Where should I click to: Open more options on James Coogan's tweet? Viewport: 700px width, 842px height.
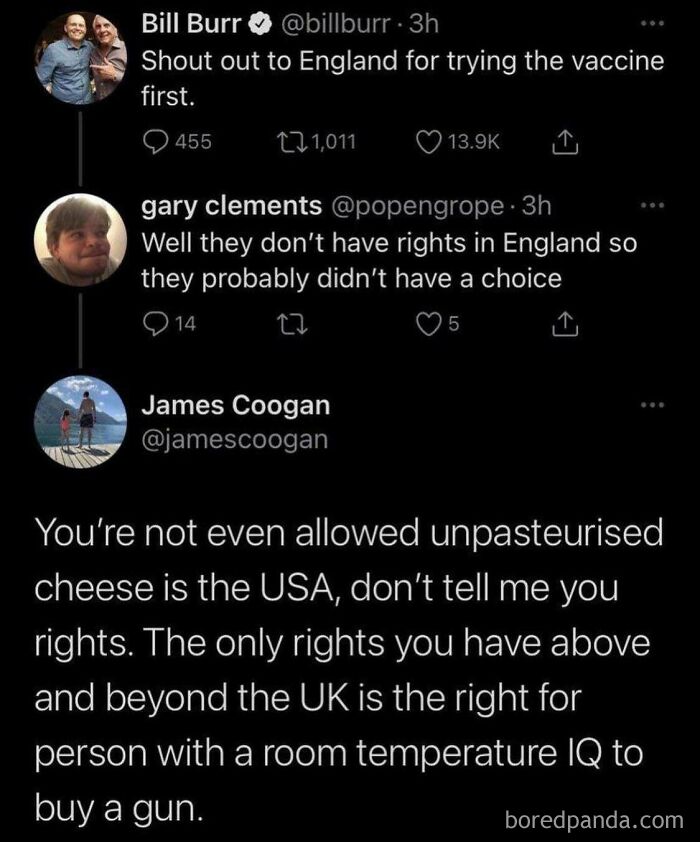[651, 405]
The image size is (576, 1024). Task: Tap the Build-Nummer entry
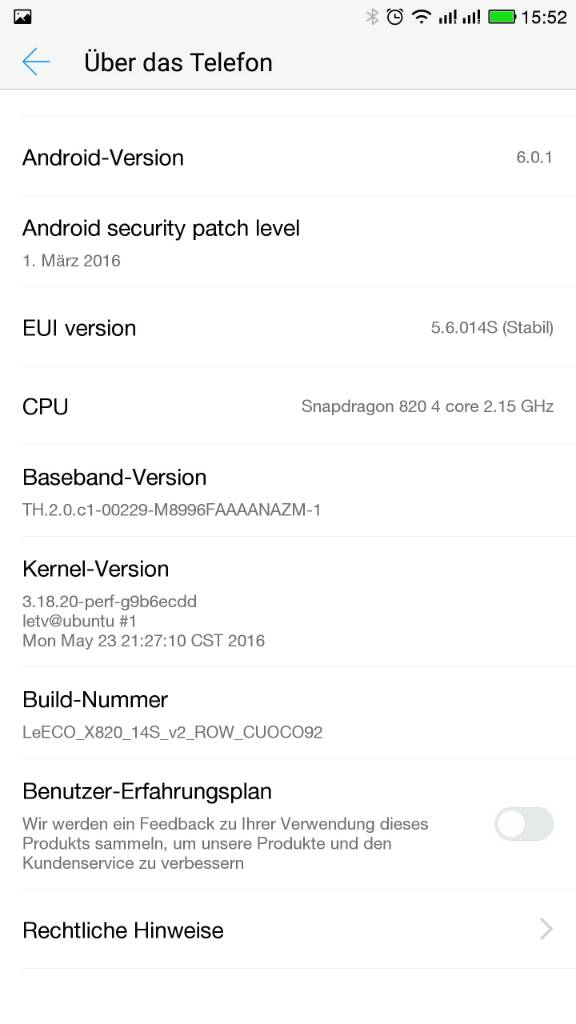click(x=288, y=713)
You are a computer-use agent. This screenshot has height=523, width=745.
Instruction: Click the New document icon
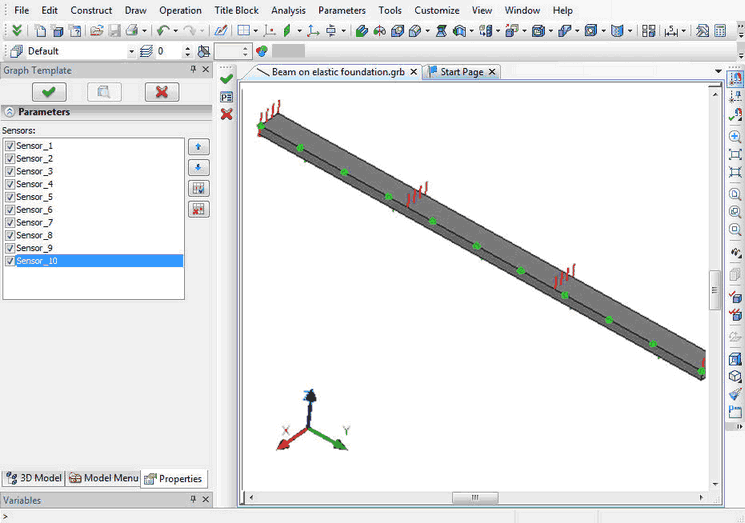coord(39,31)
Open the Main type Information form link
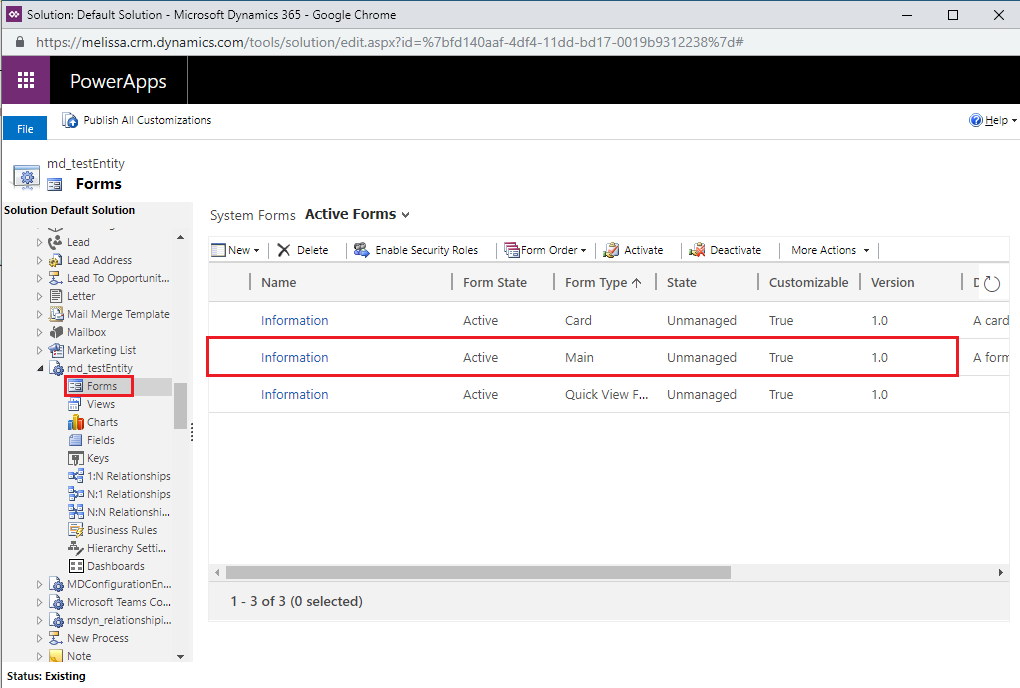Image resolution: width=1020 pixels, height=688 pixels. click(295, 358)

┄┄┄┄┄┄┄┄┄┄┄┄┄┄┄┄┄┄┄┄

Copy out the text of each row above word for word, without the pictures.

Where should I click to: Open more options on James Coogan's tweet? Viewport: 700px width, 842px height.
[651, 405]
The image size is (576, 1024). Task: Tap the Build-Nummer entry
click(x=288, y=713)
You are a computer-use agent. This screenshot has height=523, width=745.
Instruction: Click the New document icon
coord(39,31)
Open the Main type Information form link
Image resolution: width=1020 pixels, height=688 pixels. click(295, 358)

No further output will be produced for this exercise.